Which genres do you enjoy reading and which ones do you tend to avoid?
I’m more inclined toward reading poetry than novels and other books. I find that the brevity of poetry can convey a wealth of knowledge in just a few paragraphs. However, I do occasionally delve into novels and books that combine practicality and intrigue. When it comes to choosing a genre, I prioritise those that address social issues over fictional love stories, poems, and novels. Our society faces various challenges related to issues like rape, violence, and gender discrimination, and I believe that poetry and novels are effective mediums for understanding and addressing these concerns.
I use poetry to express my concerns about social issues because I like its concise format. However, I lack experience in writing fiction and poetry, mainly because my exposure to these genres through reading has been limited.
What do you explore in your work?
My written works reflect my personal experiences, particularly those pertaining to the era of great change. During this time, we faced significant discrimination, as well as a period of monarchic rule. Whether writing poetry or prose, my goal is to use my experiences to educate readers about historical events. My poetry focuses on the centralisation of cities and how this has impacted our original existence. I also delve into the lives of real individuals and their hometowns. Overall, my works cover a diverse range of topics, making them a valuable resource for those seeking knowledge on various subjects. Through my works, readers can learn about the present social issues about family, society and country.
What is a book that you wish your younger self had read?
Like I said, access to books and newspapers was scarce in Bhojpur. However, when I traveled to Kathmandu for work, I would bring back a stack of books to read. One book I was particularly eager to read was ‘Radha’, which wasn’t available in my hometown. It wasn’t until I came to Kathmandu for my education that I finally had the chance to read ‘Radha’, offering me a unique perspective on the character. I feel like I understood the ‘Mahabharat’ more after reading the novel. I feel like younger me would have enjoyed reading this even more.

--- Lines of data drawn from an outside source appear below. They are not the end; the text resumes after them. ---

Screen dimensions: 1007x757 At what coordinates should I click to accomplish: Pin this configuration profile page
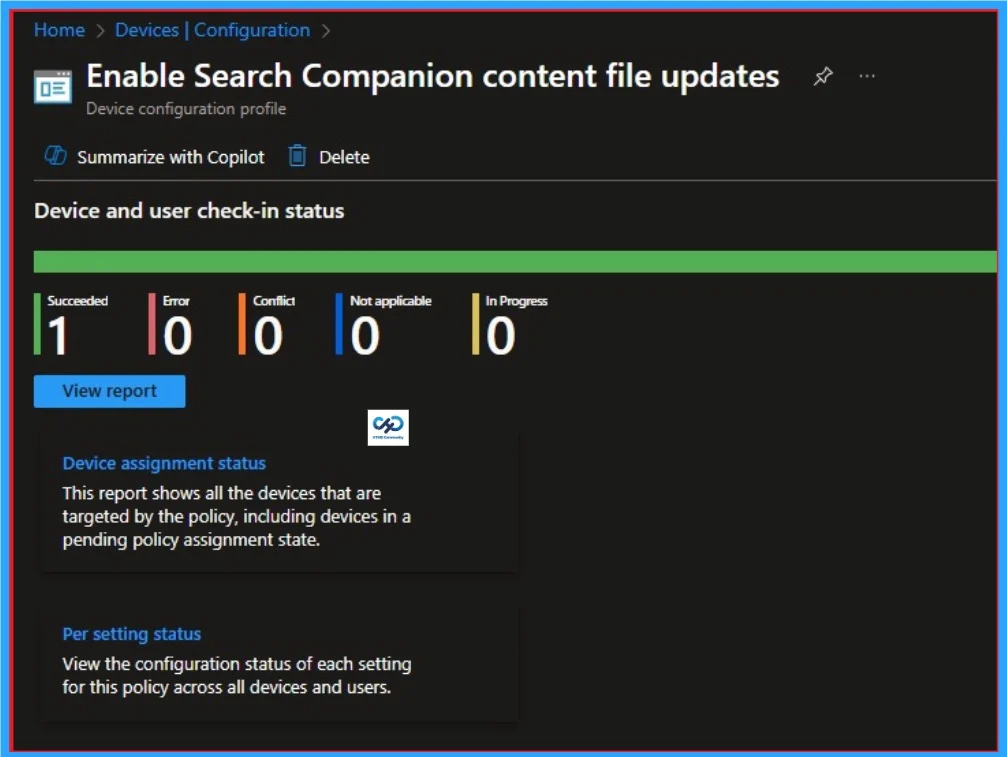point(823,75)
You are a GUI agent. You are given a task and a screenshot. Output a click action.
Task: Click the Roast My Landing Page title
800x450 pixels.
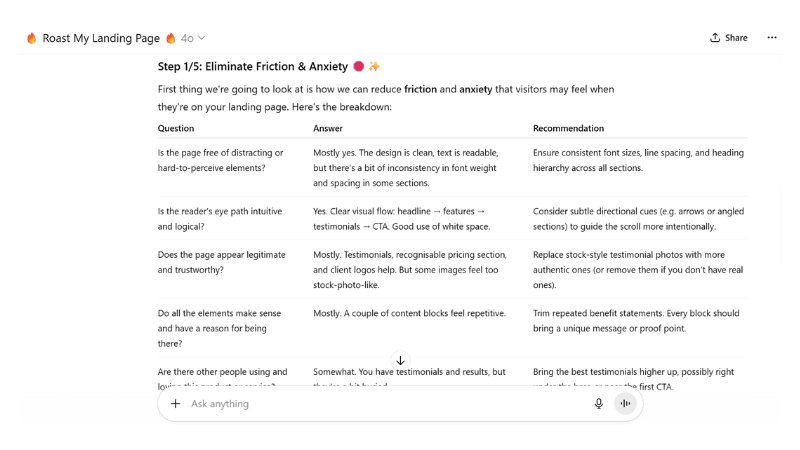(x=101, y=38)
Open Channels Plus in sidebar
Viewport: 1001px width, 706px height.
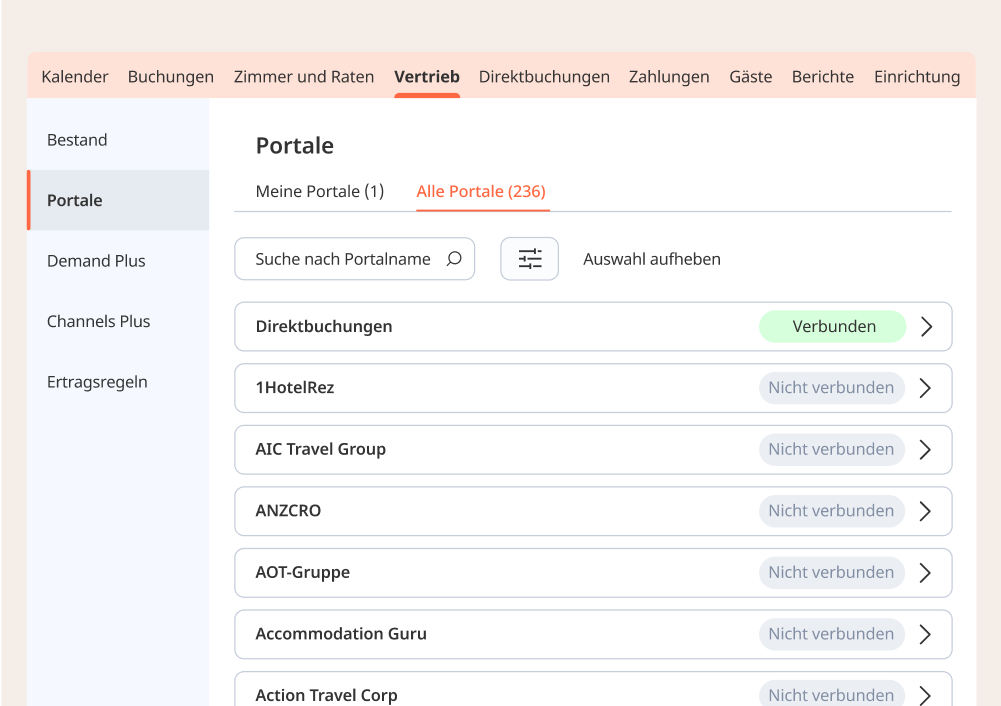click(x=98, y=321)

Mahesh Karki Kshitiz’s book recommendations
Author: Madan Mani Dixit
Publisher: Sajha Publications
Madhabi was honoured with the Madan Puraskar for its authentic portrayal of women. Some may find its language difficult. I think it is something everyone should read to understand Nepali society better.
Paribhasit Aankha Haru
Publisher: Phoenix Books
Year: 2017/18 (revised)
Parijat’s best work tells the story of a young girl’s determination and perseverance. The novel also portrays the strong bond between a father and daughter. I highly recommend reading this particular novel by not just for its plot but also for Parijat’s beautiful writing.
Author: Krishna Dharabasi
Publisher: Pairavi Book House
This is probably one of my favourite books to read. It comprehensively covers the essence of Radha and Krishna’s story narrating it from Radha’s perspective. It is an insightful exploration of her character, offering a fresh perspective on the story.
Author: Nayan Raj Pandey
Publisher: FinePrint Publication
The book Ular is a short but powerful read, as it chronicles the political journey of a individual from Madesh. While it can be finished in one reading due to its brevity, the story holds great significance and is very impactful.
Author: Bishweshwar Prasad Koirala
Publisher: Sajha Publications
Sumnima is a literary masterpiece that amalgamates the Brahmin and Rai cultures, highlighting both their differences and shared values. The novel offers a well rounded portrayal of Nepali society.
Author: Upendra Subba
Publisher: Phoenix Books
For those seeking comprehensive knowledge of eastern Nepal, Lato Pahad is a must-read. This book details the region’s culture, history, and other aspects in-depth.